Tarsila do Amaral |
Em publicação de 276 páginas, Maria Alice Milliet analisa
trabalho da pintora e suas influências, inclusive a relação da pintora com a
cidade de Paris.
ANTONIO GONÇALVES FILHO - O Estado de S.PauloAbaporu - 1928 |
Contar a história do modernismo brasileiro e de sua
principal representante nas artes visuais, Tarsila do Amaral (1886-1973), exige
não só conhecimento das relações da artista com o protagonista dessa história,
Oswald de Andrade (1890-1954), como das articulações de ambos para projetar o
trabalho da pintora na Europa. A crítica Maria Alice Milliet mostra, em Tarsila
(Editora M 10, 276 págs., R$ 300), que o confronto entre a arte dos amigos
parisienses de Tarsila e as pinturas da artista abre uma nova trilha para o
estudo da modernidade brasileira - em particular, da antropofagia cultural
proclamada pelo primeiro marido da pintora, não por acaso o autor do Manifesto
Antropófago que deu início ao movimento, em 1928 - isso se desconsiderarmos que
Macunaíma, de Mário de Andrade, seu verdadeiro marco zero, começou a ser
escrito em dezembro de 1926, embora publicado em 1928. Maria Alice Milliet,
convidada pela família de Tarsila para escrever o livro, patrocinado pela
Brasilprev Seguros e Previdência, segue o caminho aberto por outra crítica,
Aracy Amaral, para desenvolver esse confronto. Ambas, aliás, são ex-diretoras
de uma instituição habituada a confrontos pedagógicos entre artistas, a
Pinacoteca do Estado. Aracy Amaral chamou a atenção, por exemplo, para a
influência do pintor alemão Hans Baluschek (1870-1935) na formação da
consciência social de Tarsila, antes uma modernista que circulava pelos salões
elegantes de Paris. Militante envolvido em movimentos de trabalhadores,
Baluschek foi perseguido pelo regime nazista e denunciado como artista
"degenerado" em 1933.
A Negra - 1923 |
O livro Tarsila mostra as duas fases da vida da artista, a
rica e ambiciosa pintora que mantinha relações com a intelectualidade francesa
para ter acesso às melhores galerias parisienses nos anos 1920, e o período de
decadência financeira de sua família, após o crack da Bolsa de Nova York, em
1929. A autora acompanha a evolução da pintura de Tarsila como se esta fosse
uma Zelig de saias vestida por Poiret, tão preocupada com a autoimagem como em
cultivar amigos em Paris que, de fato, facilitaram sua carreira (entre eles, o
poeta Blaise Cendrars, que recomendou a ela fazer sua primeira exposição como
uma parisiense, "não como uma manifestação sul-americana").
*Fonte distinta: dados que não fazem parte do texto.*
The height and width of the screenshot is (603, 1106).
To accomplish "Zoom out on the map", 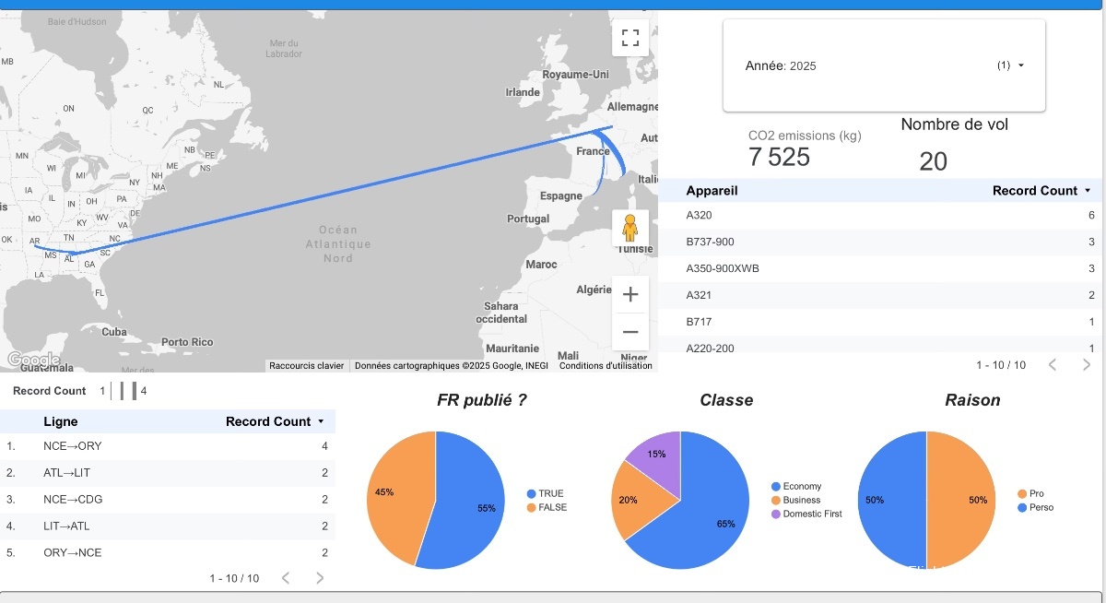I will coord(630,332).
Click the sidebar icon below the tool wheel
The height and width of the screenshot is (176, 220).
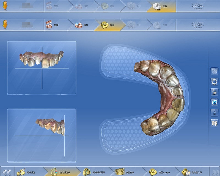click(214, 92)
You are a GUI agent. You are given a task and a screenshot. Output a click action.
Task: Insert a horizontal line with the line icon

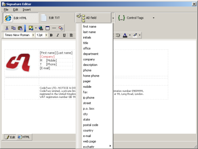(54, 28)
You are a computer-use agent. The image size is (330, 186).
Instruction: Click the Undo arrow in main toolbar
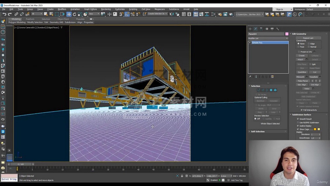coord(4,14)
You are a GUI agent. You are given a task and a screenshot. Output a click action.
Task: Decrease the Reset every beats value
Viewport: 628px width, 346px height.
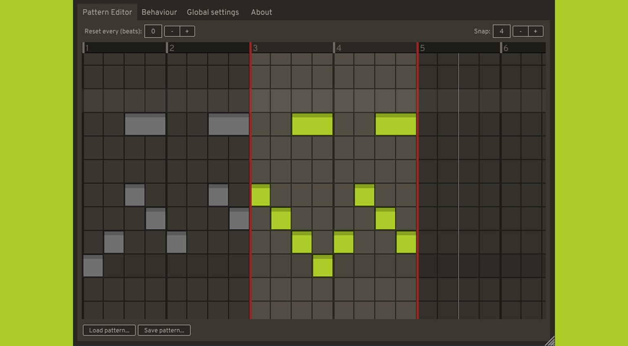[x=172, y=31]
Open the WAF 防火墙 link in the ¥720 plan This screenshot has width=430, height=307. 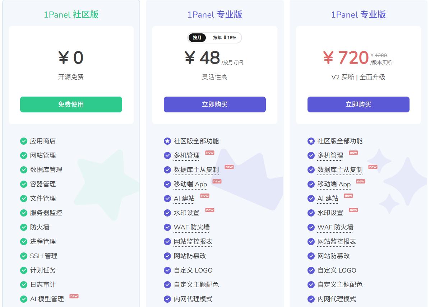335,227
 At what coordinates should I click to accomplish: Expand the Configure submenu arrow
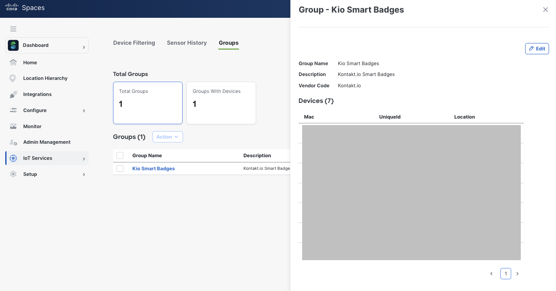[84, 111]
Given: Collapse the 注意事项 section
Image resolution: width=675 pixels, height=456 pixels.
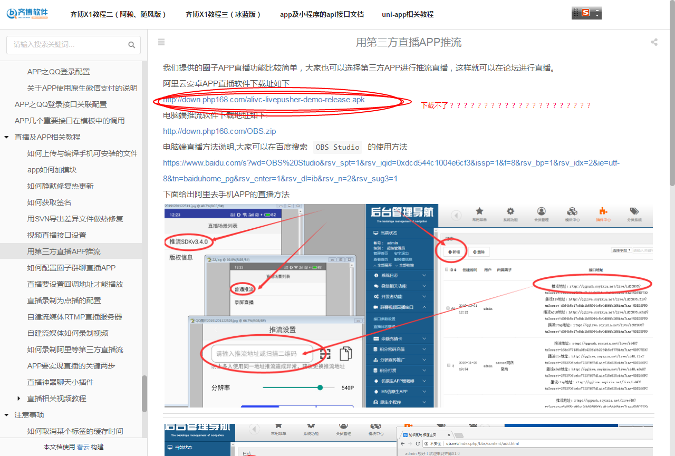Looking at the screenshot, I should (x=6, y=415).
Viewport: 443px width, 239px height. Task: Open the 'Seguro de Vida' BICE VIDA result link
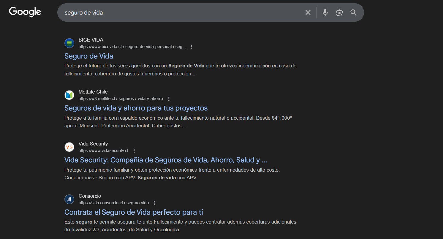pos(88,56)
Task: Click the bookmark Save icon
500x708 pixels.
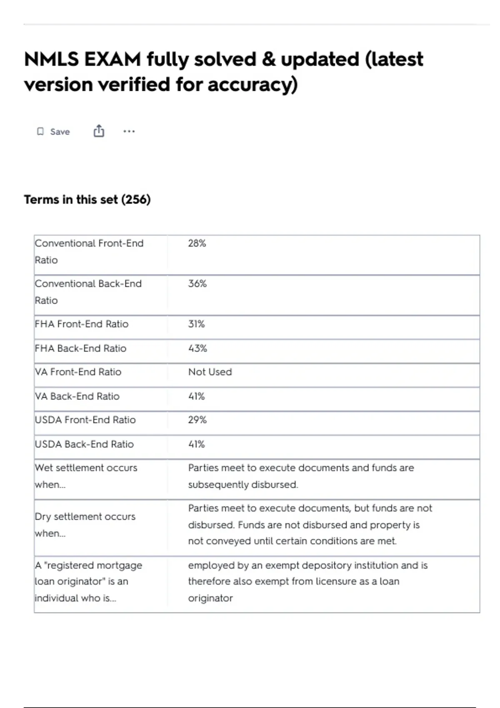Action: [x=40, y=132]
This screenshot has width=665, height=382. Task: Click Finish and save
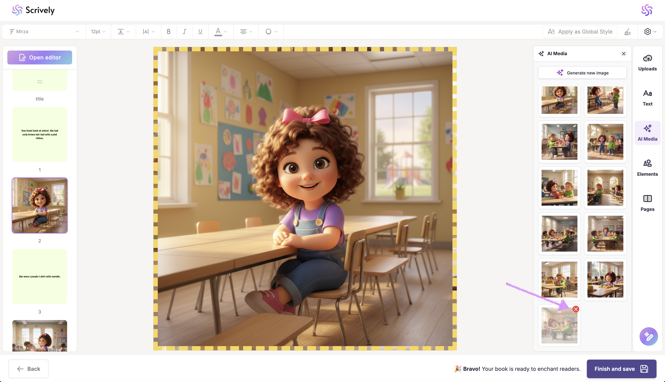621,369
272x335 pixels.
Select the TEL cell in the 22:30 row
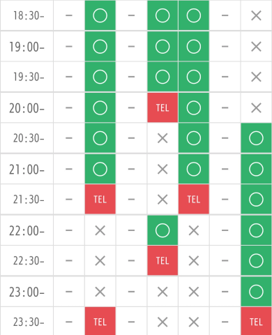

Aluna de
André Lhote, ela foi atrás de Léger, emulou o estilo do mestre e, entusiasmada
com a escultura de Brancusi, não só comprou uma escultura sua (Prometheus, de
1911) como tratou de pintar um autorretrato (em 1924) que traçasse uma
correspondência analógica com uma das esculturas mais conhecidas do romeno, La
Muse Endormie (A Musa Adormecida, 1909-10). Nesse jogo mimético, Tarsila,
antenada com a sedução que a arte africana exercia sobre Picasso, Brancusi,
Matisse e Man Ray, também escolheu a máscara do romeno e, intuitiva, concluiu
que esse apreço pela arte primitiva podia ser bastante útil para quem vinha de
uma terra de índios - com um rico folclore e um mundo mítico ainda inexplorado
nos anos 1920. Maria Alice Milliet chama a atenção não só para como a depuração
formal de Brancusi repercute na sinuosidade da pintura modernista de Tarsila
como sua posterior atração pelo primitivismo de Henri Rousseau (1844- 1910). As
naturezas-mortas e as tipologias alegóricas de Rousseau constituem um modelo
para as paisagens "antropofágicas" produzidas, em especial, em 1929.
Outra aproximação feita pela crítica ajuda a ver um dos quadros de referência
do modernismo, A Negra (1923), que antecede a fase Pau-Brasil, como um
cruzamento híbrido das mulheres de Picasso, de uma pequena escultura de
Brancusi, feita no mesmo ano (La Négresse Blanche), além de pinturas de Lhote,
Gleizes, Léger e, sobretudo, de uma foto que Tarsila guardava em seu álbum de
viagens com a imagem de uma mulher negra, a sua babá.